MATERIAL TO PROCESS:
+-------+

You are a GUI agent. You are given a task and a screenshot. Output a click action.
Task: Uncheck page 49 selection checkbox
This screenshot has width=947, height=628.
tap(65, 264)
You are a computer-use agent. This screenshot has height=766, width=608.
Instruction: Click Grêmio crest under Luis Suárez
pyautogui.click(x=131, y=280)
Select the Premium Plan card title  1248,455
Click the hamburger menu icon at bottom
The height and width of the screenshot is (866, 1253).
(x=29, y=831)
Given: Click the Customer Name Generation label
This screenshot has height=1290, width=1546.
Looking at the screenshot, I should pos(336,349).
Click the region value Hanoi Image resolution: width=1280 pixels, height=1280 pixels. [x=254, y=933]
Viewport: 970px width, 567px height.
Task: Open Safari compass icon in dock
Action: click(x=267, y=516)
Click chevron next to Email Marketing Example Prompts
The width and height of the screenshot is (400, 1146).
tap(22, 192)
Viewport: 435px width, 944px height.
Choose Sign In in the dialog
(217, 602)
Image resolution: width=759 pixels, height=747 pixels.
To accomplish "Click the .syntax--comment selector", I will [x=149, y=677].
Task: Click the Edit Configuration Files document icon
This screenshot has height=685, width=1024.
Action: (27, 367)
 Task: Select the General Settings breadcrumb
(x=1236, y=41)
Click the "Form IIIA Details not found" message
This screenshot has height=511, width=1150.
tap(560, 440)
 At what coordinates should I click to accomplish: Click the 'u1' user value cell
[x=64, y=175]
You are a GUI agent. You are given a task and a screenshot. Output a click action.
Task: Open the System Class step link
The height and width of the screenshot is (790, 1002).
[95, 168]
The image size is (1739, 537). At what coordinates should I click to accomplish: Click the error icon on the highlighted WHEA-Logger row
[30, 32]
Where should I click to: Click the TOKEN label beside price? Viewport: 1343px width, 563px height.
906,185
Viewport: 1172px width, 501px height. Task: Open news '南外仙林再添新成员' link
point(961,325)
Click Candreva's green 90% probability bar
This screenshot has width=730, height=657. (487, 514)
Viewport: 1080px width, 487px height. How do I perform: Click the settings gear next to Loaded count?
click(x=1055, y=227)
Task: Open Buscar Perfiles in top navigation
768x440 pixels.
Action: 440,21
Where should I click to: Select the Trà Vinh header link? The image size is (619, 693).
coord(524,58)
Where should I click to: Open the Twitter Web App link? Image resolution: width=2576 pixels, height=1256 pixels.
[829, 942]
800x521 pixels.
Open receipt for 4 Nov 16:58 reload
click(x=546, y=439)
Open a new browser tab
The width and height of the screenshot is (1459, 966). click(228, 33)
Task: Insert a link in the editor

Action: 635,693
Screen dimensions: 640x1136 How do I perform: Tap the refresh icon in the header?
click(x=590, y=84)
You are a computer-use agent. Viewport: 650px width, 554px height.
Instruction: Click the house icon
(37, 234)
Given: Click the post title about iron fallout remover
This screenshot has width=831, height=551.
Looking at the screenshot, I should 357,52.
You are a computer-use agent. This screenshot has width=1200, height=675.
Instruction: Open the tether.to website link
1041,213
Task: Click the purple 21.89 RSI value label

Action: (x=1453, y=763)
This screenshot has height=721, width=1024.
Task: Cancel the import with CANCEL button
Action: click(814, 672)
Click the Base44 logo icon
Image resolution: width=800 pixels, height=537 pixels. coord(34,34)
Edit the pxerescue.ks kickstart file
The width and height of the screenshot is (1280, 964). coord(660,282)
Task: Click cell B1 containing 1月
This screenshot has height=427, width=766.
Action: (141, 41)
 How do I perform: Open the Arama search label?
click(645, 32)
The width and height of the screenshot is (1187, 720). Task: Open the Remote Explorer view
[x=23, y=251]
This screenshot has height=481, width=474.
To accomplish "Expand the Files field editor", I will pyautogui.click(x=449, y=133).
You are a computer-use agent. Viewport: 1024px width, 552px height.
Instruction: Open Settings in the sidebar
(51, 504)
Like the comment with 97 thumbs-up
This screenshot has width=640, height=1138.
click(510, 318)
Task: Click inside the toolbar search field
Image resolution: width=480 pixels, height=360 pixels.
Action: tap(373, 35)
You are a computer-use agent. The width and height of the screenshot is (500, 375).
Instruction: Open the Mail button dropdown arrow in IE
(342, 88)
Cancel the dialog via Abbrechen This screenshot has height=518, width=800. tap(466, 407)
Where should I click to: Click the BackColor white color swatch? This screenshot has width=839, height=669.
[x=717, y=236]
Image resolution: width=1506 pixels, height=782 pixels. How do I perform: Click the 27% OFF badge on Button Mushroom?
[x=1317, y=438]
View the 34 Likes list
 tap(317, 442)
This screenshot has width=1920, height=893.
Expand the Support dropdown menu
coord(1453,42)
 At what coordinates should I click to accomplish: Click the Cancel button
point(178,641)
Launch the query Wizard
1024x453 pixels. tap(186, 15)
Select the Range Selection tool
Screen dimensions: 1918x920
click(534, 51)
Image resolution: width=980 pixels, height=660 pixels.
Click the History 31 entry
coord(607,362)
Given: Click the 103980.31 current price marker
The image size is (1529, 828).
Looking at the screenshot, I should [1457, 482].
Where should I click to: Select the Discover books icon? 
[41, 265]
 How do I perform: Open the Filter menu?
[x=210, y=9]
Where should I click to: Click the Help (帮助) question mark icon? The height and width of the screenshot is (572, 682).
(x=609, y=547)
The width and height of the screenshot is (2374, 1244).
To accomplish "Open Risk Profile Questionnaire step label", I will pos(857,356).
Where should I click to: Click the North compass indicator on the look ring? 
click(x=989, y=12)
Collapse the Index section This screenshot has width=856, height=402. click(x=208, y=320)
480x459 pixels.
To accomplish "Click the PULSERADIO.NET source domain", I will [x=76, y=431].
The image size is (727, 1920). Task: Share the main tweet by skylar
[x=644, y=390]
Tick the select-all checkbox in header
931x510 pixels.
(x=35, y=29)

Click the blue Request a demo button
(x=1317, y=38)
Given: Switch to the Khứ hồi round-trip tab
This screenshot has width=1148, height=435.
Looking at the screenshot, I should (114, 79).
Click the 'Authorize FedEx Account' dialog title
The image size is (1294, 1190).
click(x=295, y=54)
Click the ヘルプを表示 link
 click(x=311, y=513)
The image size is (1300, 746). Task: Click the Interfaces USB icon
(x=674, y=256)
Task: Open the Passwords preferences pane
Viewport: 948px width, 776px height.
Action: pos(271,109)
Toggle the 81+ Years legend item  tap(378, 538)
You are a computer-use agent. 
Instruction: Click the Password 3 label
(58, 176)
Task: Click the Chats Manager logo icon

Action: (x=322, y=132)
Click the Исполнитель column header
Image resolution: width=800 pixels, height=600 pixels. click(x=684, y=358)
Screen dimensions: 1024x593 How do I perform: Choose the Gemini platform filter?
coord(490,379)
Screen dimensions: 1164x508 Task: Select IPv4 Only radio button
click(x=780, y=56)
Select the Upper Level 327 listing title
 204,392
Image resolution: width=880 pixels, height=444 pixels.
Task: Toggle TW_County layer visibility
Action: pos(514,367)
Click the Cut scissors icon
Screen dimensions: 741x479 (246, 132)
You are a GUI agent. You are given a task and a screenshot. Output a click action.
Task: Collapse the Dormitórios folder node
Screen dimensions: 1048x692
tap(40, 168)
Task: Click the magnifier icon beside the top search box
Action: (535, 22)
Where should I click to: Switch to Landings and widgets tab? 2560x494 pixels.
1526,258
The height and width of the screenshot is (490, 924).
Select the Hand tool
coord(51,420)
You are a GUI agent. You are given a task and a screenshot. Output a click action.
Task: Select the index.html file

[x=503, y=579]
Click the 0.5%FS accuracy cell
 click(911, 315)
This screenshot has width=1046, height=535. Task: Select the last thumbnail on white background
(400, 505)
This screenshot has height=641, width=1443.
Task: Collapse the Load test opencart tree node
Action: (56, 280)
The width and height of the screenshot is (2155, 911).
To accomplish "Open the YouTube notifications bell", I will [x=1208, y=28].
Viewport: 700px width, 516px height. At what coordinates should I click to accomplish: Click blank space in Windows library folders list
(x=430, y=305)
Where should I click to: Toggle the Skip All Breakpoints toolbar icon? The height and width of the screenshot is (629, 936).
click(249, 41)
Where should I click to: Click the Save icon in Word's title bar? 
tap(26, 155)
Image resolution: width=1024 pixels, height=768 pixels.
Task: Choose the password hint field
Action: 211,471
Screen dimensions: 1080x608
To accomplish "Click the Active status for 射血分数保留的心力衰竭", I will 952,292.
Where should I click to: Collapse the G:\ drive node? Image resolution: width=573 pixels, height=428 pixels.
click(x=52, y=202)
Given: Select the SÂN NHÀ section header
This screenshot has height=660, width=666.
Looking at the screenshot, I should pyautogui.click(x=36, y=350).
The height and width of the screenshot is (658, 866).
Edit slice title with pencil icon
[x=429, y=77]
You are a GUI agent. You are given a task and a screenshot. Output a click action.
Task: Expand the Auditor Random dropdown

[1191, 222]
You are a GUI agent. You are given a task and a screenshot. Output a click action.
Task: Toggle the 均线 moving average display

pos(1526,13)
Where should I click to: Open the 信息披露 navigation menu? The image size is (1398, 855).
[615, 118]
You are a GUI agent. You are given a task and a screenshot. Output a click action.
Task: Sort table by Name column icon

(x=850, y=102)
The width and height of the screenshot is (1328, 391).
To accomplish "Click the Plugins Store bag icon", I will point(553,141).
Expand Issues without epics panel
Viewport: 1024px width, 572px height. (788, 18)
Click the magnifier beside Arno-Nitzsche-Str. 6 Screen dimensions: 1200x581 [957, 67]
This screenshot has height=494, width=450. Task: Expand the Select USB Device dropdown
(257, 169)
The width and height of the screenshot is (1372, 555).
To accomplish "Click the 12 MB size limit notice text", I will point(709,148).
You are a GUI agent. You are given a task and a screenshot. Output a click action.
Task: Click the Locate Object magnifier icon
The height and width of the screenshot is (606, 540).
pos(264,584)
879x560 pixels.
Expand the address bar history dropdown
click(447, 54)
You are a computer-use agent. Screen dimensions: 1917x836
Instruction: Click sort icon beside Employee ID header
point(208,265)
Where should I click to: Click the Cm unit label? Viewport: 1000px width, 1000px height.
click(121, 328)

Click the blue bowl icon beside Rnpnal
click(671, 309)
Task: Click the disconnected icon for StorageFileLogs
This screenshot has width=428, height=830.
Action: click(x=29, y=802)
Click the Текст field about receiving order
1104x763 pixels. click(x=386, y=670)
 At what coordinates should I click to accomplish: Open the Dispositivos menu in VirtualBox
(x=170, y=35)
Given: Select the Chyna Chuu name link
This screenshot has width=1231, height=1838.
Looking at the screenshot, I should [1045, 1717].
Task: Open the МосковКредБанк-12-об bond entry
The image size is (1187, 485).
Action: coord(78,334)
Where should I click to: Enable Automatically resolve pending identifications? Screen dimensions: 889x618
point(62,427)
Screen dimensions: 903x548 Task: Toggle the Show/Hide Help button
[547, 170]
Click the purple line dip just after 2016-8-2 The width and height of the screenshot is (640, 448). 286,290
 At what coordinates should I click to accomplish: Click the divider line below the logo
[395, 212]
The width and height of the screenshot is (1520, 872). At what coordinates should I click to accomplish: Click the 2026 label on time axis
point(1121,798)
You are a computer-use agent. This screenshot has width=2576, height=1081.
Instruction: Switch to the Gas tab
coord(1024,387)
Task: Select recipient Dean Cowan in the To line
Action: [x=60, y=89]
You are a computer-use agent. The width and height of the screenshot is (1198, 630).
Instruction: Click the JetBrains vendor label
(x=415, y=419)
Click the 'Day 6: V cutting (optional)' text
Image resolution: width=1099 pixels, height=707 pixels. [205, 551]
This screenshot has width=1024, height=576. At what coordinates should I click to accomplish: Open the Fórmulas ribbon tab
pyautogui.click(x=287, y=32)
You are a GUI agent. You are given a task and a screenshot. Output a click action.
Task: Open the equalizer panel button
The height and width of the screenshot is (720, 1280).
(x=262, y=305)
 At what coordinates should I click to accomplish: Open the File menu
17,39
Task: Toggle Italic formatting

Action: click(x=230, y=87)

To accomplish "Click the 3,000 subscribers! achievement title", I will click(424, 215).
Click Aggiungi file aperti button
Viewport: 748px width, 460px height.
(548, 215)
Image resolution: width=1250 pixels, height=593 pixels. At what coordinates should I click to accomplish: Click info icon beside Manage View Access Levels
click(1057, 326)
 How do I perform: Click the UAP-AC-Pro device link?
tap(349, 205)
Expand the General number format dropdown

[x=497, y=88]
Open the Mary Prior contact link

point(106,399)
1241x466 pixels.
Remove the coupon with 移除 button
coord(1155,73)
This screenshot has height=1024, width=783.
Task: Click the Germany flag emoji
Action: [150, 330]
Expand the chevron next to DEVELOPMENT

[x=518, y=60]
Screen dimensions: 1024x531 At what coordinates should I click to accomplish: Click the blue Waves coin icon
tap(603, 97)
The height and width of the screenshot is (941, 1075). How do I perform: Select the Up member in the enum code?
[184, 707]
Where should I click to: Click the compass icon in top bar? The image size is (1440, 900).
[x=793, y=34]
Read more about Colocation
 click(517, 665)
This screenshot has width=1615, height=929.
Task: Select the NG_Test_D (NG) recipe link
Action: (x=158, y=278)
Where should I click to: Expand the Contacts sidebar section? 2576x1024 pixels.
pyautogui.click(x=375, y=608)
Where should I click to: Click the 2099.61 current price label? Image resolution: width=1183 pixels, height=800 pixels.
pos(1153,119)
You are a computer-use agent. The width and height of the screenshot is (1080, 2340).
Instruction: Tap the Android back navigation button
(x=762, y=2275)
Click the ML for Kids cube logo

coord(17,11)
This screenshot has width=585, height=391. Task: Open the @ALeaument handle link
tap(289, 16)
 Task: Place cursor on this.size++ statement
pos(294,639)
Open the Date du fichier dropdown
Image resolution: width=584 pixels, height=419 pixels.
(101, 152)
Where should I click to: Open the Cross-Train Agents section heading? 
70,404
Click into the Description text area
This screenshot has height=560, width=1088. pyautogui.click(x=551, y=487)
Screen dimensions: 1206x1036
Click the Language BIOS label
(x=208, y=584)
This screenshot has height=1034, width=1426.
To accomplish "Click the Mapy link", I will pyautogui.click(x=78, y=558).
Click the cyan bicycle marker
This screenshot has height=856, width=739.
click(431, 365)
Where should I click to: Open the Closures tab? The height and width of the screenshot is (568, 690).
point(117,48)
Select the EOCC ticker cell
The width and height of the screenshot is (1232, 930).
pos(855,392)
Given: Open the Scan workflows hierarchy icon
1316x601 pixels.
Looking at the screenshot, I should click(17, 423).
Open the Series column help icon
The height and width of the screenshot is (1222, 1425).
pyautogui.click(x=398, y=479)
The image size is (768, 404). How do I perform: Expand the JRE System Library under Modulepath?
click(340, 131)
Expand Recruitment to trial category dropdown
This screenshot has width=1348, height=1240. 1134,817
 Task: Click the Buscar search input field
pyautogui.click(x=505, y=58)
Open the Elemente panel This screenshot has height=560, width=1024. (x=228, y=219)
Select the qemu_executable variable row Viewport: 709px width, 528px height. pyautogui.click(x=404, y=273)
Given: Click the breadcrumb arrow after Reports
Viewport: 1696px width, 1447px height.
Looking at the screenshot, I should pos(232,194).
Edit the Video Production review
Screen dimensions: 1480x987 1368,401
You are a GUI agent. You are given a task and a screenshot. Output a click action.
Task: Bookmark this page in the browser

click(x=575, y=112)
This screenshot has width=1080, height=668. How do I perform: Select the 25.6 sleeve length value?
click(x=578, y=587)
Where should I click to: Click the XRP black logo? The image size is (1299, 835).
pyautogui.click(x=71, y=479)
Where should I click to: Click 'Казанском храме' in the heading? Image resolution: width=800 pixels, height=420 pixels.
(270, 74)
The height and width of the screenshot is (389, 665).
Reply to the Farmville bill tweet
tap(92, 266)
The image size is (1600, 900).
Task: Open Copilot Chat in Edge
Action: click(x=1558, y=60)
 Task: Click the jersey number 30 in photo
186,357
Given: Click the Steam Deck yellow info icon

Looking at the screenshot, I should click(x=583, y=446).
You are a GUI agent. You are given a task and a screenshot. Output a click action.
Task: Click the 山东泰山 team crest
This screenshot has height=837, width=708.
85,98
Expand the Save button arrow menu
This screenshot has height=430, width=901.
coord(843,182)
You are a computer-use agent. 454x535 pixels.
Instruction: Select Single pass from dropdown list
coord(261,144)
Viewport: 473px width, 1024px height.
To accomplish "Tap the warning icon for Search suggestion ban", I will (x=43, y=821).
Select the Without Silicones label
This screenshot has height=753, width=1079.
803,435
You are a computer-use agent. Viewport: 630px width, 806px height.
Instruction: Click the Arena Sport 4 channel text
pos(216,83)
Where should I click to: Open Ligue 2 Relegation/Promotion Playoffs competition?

+-------+

WHAT IS EXPECTED: For the word "after", tally the lines of the listing that include it and give the number alone.

YOUR RESPONSE: 2